> [Entries shown]
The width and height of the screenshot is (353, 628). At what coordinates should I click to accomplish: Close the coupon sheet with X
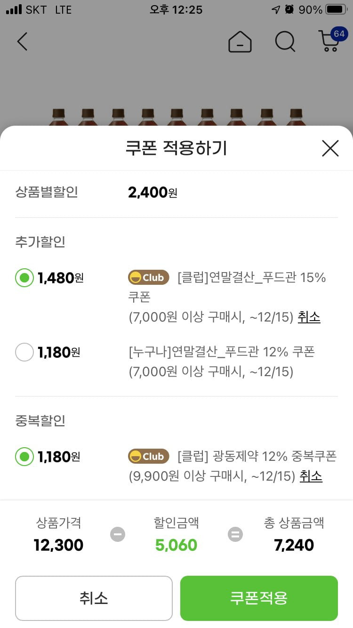tap(330, 149)
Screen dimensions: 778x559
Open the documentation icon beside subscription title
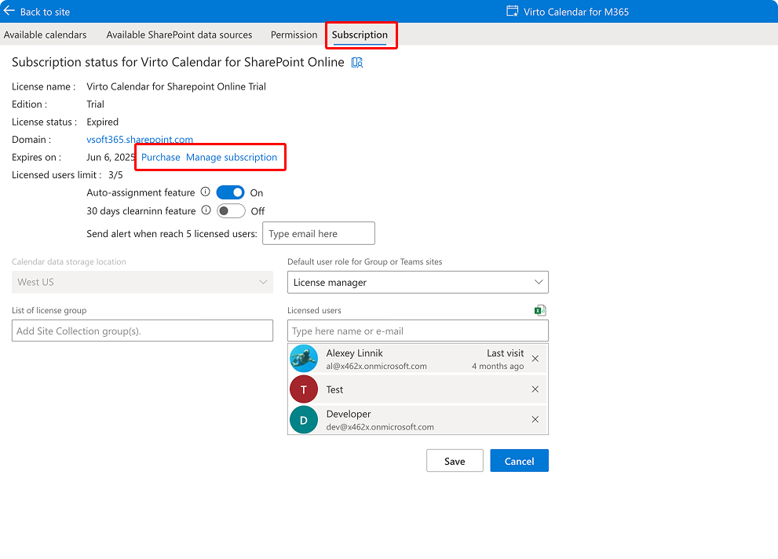click(357, 63)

> [Your goal]
Only the lines from the one containing "Open the documentation" through the last line of the entries belong in the answer, given again exactly. Images stay out.

> [Task solution]
Open the documentation icon beside subscription title
click(357, 63)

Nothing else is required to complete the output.